Use these tools to create/update a mentor for Mentorpal.
TODO: needs to download session videos and timestamp files automatically but for now...
Download session videos and timestamps and place them under ./data/mentors/{mentor_id}/build/recordings
eg.
data/mentors/my_new_mentor/
├── build
│ ├── recordings
│ │ ├── session1
│ │ │ ├── p001-bio-long.csv
│ │ │ ├── p001-bio-long.mp4
│ │ │ ├── p002-some-utterances.csv
│ │ │ ├── p002-some-utterances.mp4
│ │ ├── session2
│ │ │ ├── p001-more-questions.csv
│ │ │ ├── p001-more-questions.mp4
TODO:
- figure out a better way to handle AWS credentials for running locally
- add more specific details about required permissions for the AWS IAM
The pipeline uses AWS Transcribe, and for now, you MUST set your aws credentials in the env, e.g. either export them to your shell
export AWS_ACCESS_KEY_ID=<your iam id>
export AWS_SECRET_ACCESS_KEY==<your iam key>
...or just pass both of the above to every make call.

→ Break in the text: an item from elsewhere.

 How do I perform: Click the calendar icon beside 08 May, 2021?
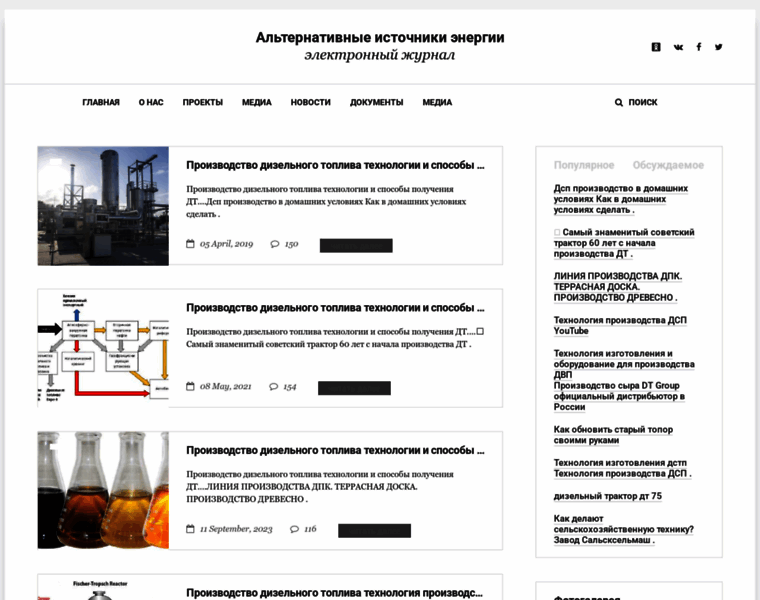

If raw video, audio and timestamp files for a mentor are stored in S3 (more on this below), we can use the following commands to build a classifier for the mentor. Note that videos are not required to generate a classifier to a new mentor.
make data/mentors-{mentor_id}
make checkpoint/{mentor_id}
cd .. && make local-run-dev
make videos/mentors/{mentor_id}
- Mentor Homepage (Test web site)
http://localhost:8080/mentorpanel/?mentor={mentor}
- Mentor API (Test classifier, e.g. with Postman)

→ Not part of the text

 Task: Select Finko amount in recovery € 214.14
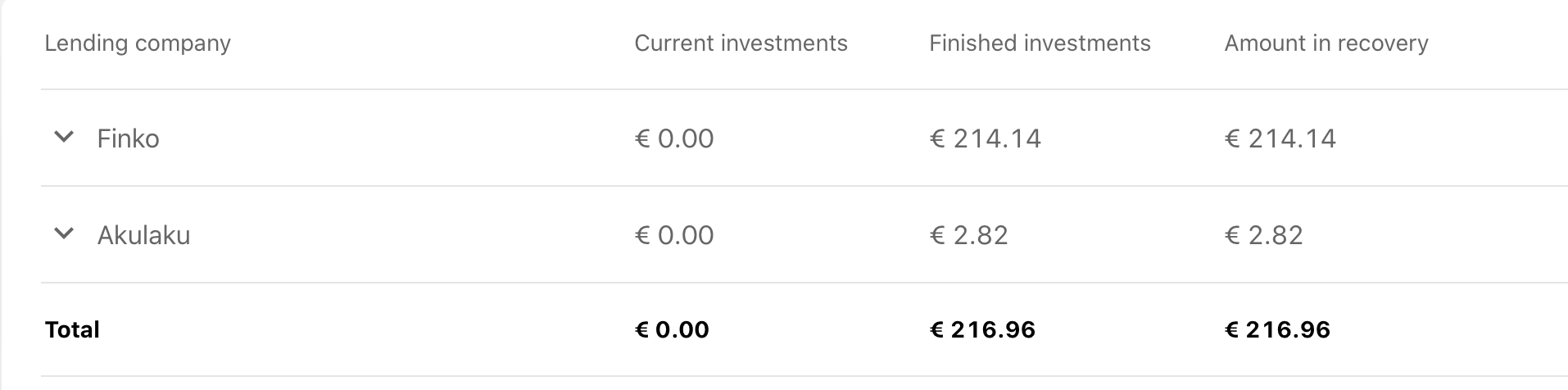tap(1280, 138)
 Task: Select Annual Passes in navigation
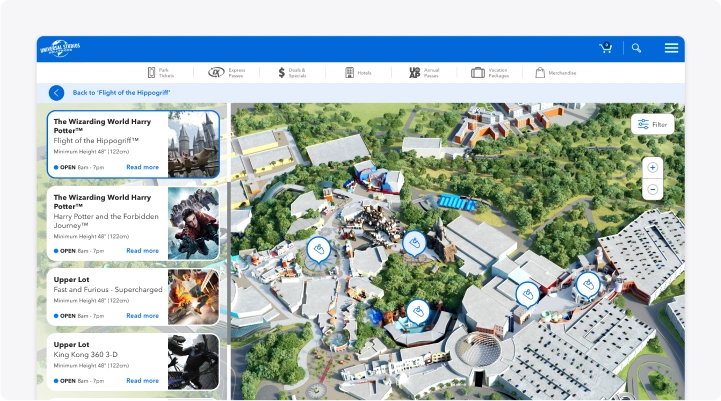click(423, 73)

http://localhost:8080/mentor-api/questions/?mentor={mentor}&query={question}
The classification data pipeline can be used to create all data needed for a usable mentor from raw recording files.
After running the pipeline the following files will be generated:
{mentor}/data/classifier_data.csv
{mentor}/data/topics.csv
{mentor}/data/utterance_data.csv
videos/{mentor}/mobile/idle.mp4
videos/{mentor}/web/idle.mp4
videos/{mentor}/mobile/{mentor}_{video_id}.mp4
videos/{mentor}/web/{mentor}_{video_id}.mp4
After the interview is done, watch it fully and note down the start and end timestamps for each question. Timestamp files should be in a CSV file of the following format:
Notes | Answer/Utterance | Question | Response start | Response end |
---|---|---|---|---|
(string) | (char: A/U) | (string) | (timestamp HH:MM:SS) | (timestamp HH:MM:SS) |
When you're working on the mentor-pipeline tool set, you frequently want to run make
rules with a local build of the mentor-pipeline
docker image and/or local copies of the python source for its python modules. The Makefile
has a number of variables to support local development.
NOTE
All the examples below prepend variables to a make
call, but you can also always export
any of these variables once and they will stay in effect for the remainder of your shell session, e.g.
export DOCKER_IMAGE=mentor-pipeline:latest
# then later ...
make shell
...instead of
DOCKER_IMAGE=mentor-pipeline:latest make shell
Change the mentor-pipeline
docker image from the current published release, e.g.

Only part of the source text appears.